Rows for finding items on screen:
* Begin *

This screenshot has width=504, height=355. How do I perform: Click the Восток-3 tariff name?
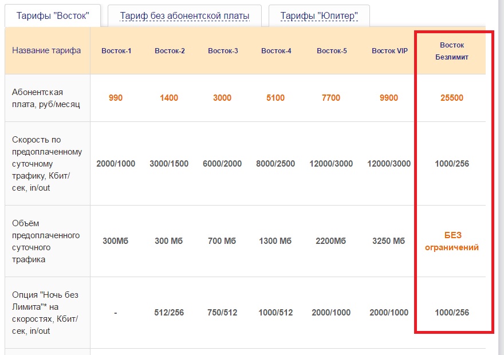pyautogui.click(x=223, y=51)
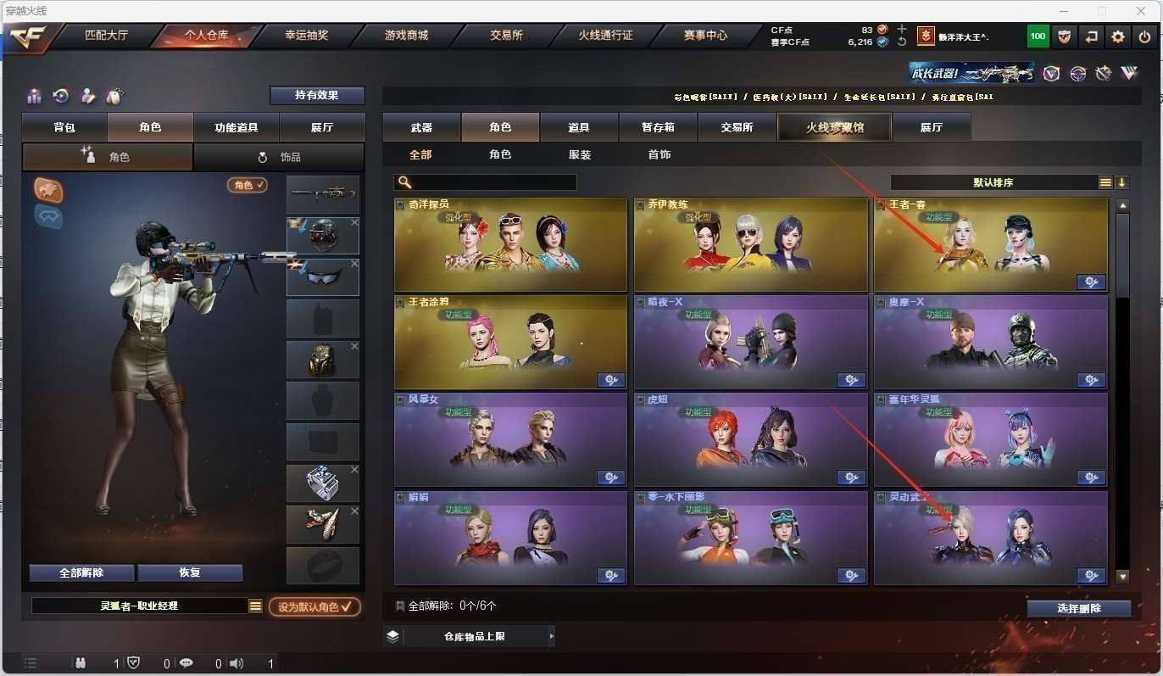Screen dimensions: 1163x676
Task: Expand the 仓库物品上限 panel
Action: [x=470, y=635]
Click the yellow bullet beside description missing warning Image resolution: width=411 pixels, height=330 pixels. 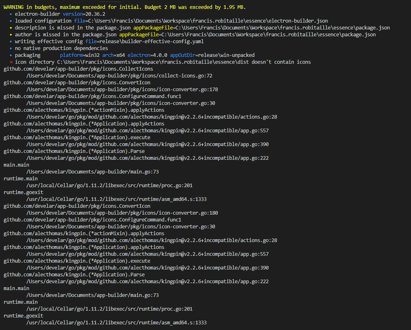[10, 27]
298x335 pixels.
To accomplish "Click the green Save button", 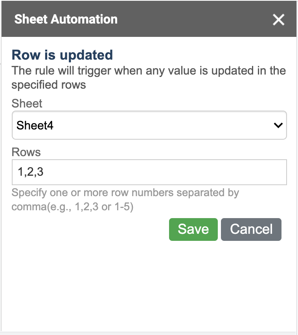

* End *

Copy the rows word for word, from the start through the line that contains "Action: [x=470, y=635]", including that line. Omit the pictures.

Problem solution:
This screenshot has width=504, height=355. How do I perform: Click the Восток-3 tariff name?
pyautogui.click(x=223, y=51)
Screen dimensions: 1163x676
Task: Expand the 仓库物品上限 panel
Action: [x=470, y=635]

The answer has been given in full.